A school project can be a poster board and a nervous speech. For two teens in Quindio, it became a flight to Singapore and a world prize. Their robot idea, Avitron, turned a simple question into a big moment.
The question was farm-life simple: How can small poultry growers waste less feed and keep chickens healthier. The answer involved mixed robotics, coding, and AI, and it earned Colombia a standout award at World Robot Olympiad 2025.
A win far from home
The WRO 2025 final in Singapore brought together more than 1,500 young participants from many countries.

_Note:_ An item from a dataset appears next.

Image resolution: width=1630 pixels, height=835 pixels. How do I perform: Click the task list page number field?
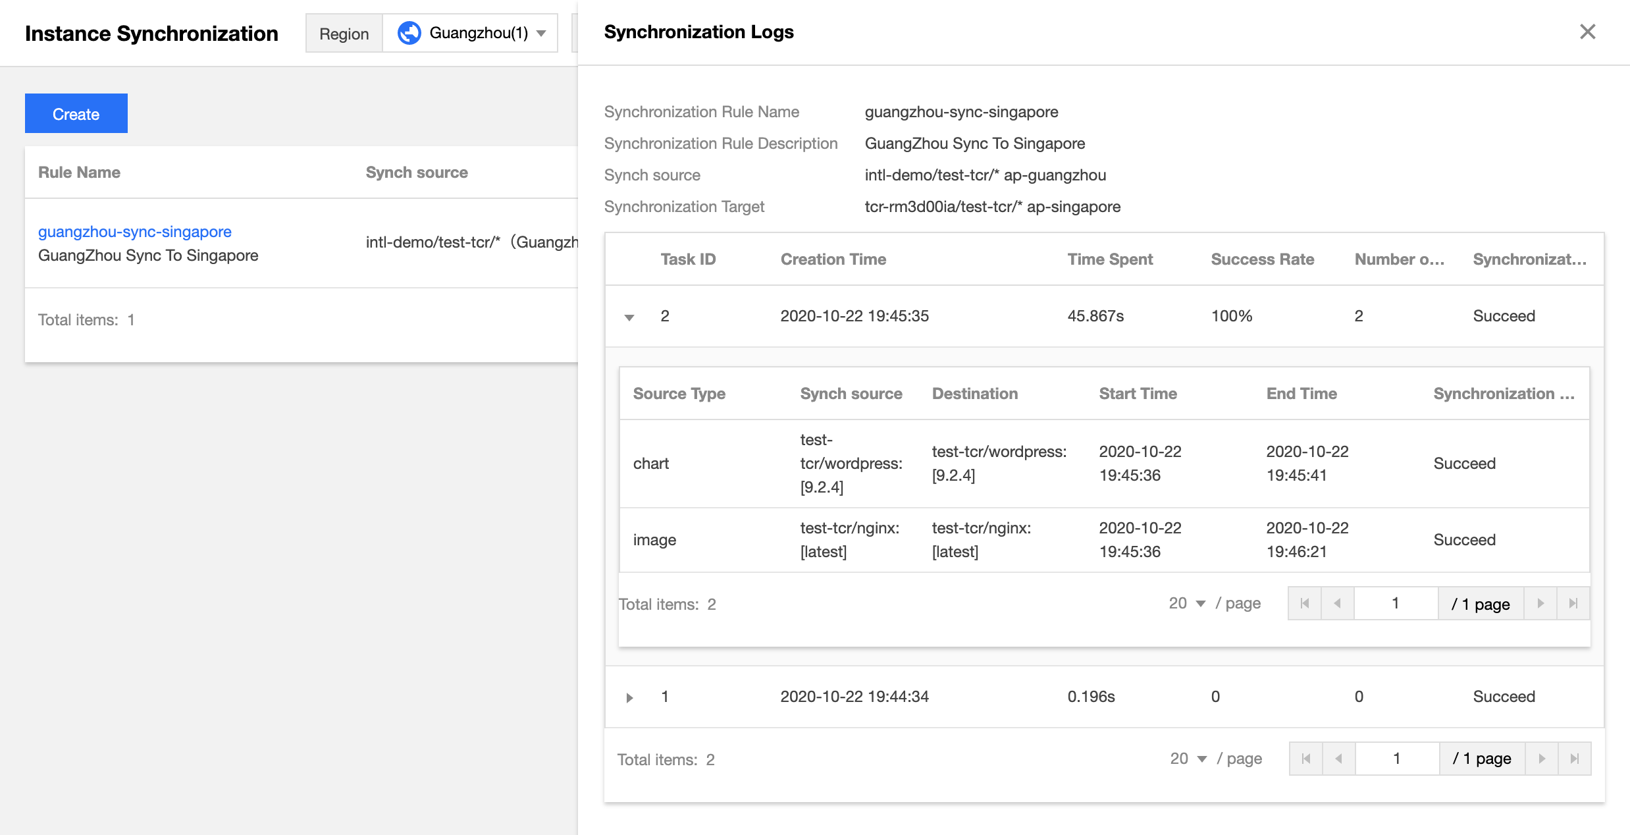click(x=1397, y=759)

In that crowd, Colombia’s team took the Technical Solution Award in Future Innovators Junior.
The students were Sofia Garzon Sanchez and Juan Pablo Celades Silva from GI School in Armenia. Their project name, Avitron, became the reason Quindio showed up in a global robotics conversation.

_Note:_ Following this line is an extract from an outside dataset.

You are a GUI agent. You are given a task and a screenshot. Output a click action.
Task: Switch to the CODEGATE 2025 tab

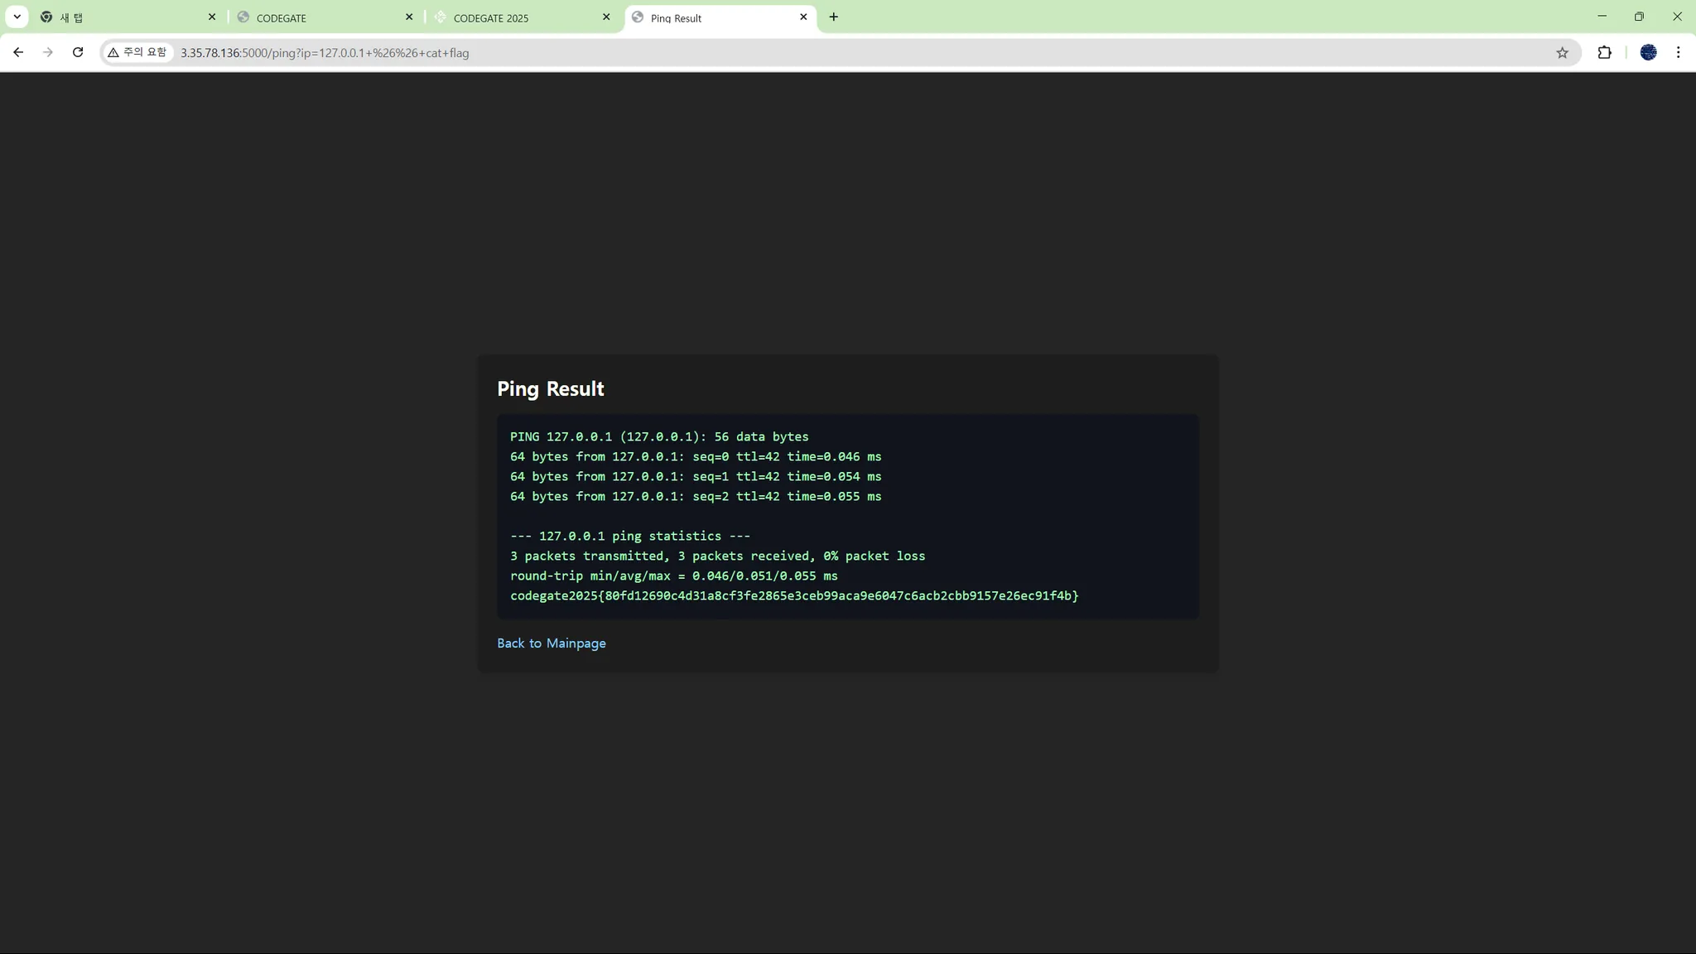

Behind the scenes, the coaching team mattered. Julian Fernando Vargas Escobar guided the students, and Juan Jose Ramirez Betancur, an electronics engineering student from Universidad del Quindio, supported the technical work.
Meet Avitron, the smart poultry station
Avitron was built for the daily chaos of a rural chicken coop. It dispenses food automatically, recognizes individual hens, and helps stop other species from eating feed meant for the birds.